Carbon nanotubes as lipid sensors
doi:10.1038/nindia.2012.141 Published online 25 September 2012
Researchers have discovered that single-walled carbon nanotubes (SWNTs) can sense and discriminate between different lipids in biological samples. Such properties could lead to diagnostic kits for lipid profiling in the future.
The researchers set out to explore the reactions of unmodified SWNTs to different lipid molecules. For this, they took lipids and SWNTs in capillary tubes, then irradiated the lipid part, SWNT part and SWNT-lipid interface with three fluorescent lights: ultraviolet (UV); blue; and green.
Sophisticated imaging techniques including fluorescence microscopy were used to study the migration of the SWNT-lipid interface. These experiments were undertaken using two lipid molecules — lecithin and dipalmitoyl phosphatidylcholine (DPPC). The results indicated a marked distinction between interface movements for the two lipid molecules.
Lecithin has a linear hydrophobic tail that entered into the hydrophobic cavity of the SWNT, with the attraction caused by van der Waals force resulting in molecular diffusion. As DPPC has branched hydrophobic tails, SWNTs experienced a hydrophobic pull from the two tails of this lipid molecule.
This happens because lipid molecules have a polar head and a hydrophobic tail. SWNT, on the other hand, has a super-hydrophobic core causing a drag that brings the lipid tail closer to the SWNT core.

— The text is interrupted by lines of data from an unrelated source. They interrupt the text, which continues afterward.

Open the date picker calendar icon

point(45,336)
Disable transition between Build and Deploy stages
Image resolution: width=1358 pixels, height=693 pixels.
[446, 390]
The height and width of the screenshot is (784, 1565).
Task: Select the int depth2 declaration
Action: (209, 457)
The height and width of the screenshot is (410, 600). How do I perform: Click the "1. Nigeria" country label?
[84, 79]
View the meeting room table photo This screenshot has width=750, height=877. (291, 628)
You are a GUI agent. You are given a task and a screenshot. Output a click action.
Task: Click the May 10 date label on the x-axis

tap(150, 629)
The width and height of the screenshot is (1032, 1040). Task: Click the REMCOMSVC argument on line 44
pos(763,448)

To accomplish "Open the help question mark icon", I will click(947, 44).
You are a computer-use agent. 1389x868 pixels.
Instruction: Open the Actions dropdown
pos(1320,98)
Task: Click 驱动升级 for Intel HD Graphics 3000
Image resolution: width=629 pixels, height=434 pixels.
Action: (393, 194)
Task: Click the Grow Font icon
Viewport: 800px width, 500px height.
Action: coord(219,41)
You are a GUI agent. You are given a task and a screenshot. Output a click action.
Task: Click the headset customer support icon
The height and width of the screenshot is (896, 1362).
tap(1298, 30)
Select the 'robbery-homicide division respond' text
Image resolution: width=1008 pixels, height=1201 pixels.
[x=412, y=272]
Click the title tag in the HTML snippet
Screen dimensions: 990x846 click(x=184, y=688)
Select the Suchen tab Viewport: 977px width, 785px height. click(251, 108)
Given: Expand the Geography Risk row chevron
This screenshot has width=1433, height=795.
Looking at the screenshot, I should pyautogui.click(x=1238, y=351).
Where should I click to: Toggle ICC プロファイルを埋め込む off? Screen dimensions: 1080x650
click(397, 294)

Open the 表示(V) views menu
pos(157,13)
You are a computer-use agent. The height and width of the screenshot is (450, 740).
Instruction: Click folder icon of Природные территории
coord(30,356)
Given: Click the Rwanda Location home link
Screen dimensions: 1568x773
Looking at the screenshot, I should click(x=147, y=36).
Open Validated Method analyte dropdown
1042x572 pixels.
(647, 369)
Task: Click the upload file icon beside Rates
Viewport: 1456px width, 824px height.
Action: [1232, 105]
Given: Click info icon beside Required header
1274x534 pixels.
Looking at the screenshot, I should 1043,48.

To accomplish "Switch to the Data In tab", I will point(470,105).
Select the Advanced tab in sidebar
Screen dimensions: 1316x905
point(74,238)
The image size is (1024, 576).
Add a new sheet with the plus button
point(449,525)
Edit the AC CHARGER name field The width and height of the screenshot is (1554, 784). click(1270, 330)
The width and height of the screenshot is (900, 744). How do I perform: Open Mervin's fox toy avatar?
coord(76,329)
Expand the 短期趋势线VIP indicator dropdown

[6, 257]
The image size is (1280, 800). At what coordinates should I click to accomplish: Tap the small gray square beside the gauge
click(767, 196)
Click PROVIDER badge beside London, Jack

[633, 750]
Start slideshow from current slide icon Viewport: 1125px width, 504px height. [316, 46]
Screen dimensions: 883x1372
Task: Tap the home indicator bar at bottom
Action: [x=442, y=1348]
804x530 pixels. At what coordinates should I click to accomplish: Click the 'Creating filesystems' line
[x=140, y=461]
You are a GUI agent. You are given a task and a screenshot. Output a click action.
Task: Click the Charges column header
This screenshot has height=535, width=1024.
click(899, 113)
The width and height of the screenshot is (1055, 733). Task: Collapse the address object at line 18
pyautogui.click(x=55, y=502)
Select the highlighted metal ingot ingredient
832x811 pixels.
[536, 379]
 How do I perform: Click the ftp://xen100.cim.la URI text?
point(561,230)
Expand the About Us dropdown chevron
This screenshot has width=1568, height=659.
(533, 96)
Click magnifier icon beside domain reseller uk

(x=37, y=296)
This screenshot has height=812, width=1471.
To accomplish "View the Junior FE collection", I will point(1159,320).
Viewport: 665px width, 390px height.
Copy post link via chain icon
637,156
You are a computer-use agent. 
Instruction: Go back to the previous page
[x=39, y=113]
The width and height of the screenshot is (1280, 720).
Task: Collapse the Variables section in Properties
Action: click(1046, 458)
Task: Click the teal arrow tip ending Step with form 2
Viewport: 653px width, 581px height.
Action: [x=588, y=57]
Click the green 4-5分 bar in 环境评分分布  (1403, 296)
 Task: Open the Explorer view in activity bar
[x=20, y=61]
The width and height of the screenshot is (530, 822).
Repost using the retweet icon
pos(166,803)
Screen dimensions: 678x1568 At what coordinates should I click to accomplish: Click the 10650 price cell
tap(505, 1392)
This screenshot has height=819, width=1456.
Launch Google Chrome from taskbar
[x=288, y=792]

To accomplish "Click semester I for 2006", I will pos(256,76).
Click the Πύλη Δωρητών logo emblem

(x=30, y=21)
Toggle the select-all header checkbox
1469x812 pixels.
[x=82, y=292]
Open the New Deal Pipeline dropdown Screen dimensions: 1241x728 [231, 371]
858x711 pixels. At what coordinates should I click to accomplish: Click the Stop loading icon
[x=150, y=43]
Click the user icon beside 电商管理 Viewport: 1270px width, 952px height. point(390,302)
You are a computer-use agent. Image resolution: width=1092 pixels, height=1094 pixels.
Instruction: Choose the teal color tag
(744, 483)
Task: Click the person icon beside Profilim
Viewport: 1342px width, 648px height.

The researchers say that the insights into solid-state interactions between SWNTs and lipids may lead to a novel approach for sensing lipids.
The authors of this work are from: Department of Biochemistry, University of Calcutta, and Plasma Physics Division, Saha Institute of Nuclear Physics, Kolkata, and Department of Chemistry, Indian Institute of Technology, Kanpur, India.